Problem details
Once the pictures are removed, output the remaining entries exactly as given.

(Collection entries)
************

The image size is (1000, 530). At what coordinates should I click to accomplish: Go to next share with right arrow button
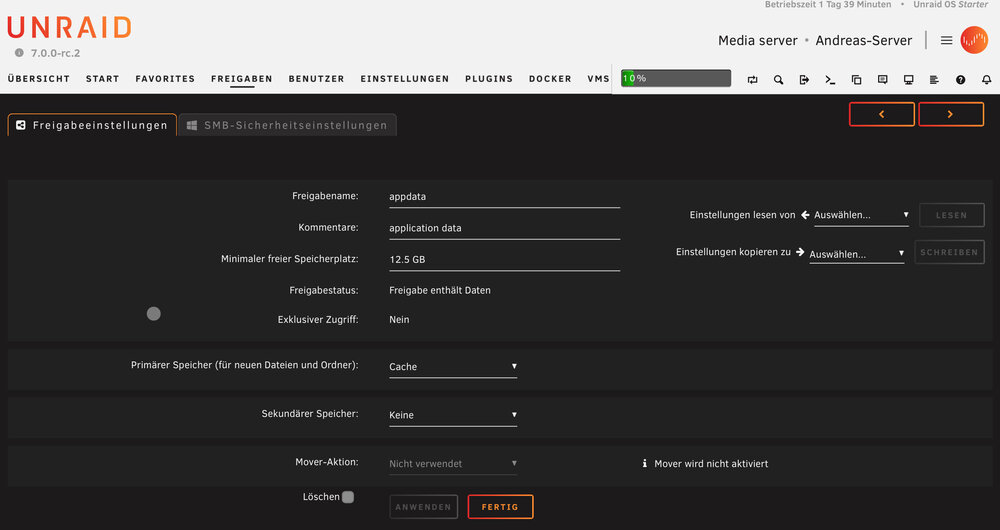click(951, 114)
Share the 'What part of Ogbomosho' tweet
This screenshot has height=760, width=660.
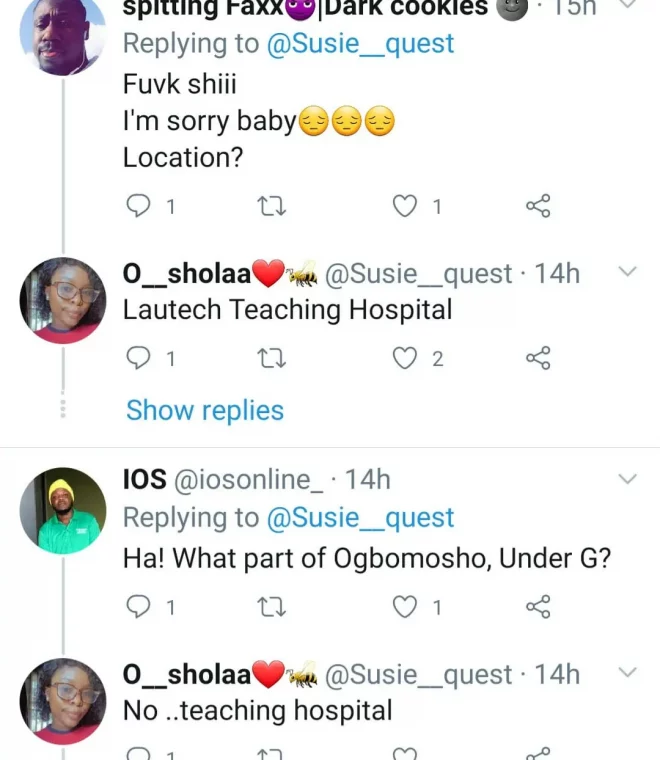click(x=538, y=606)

************

The completed task
The image size is (1000, 530). At what coordinates should I click to accomplish: Go to next share with right arrow button
click(951, 114)
Share the 'What part of Ogbomosho' tweet
This screenshot has height=760, width=660.
click(x=538, y=606)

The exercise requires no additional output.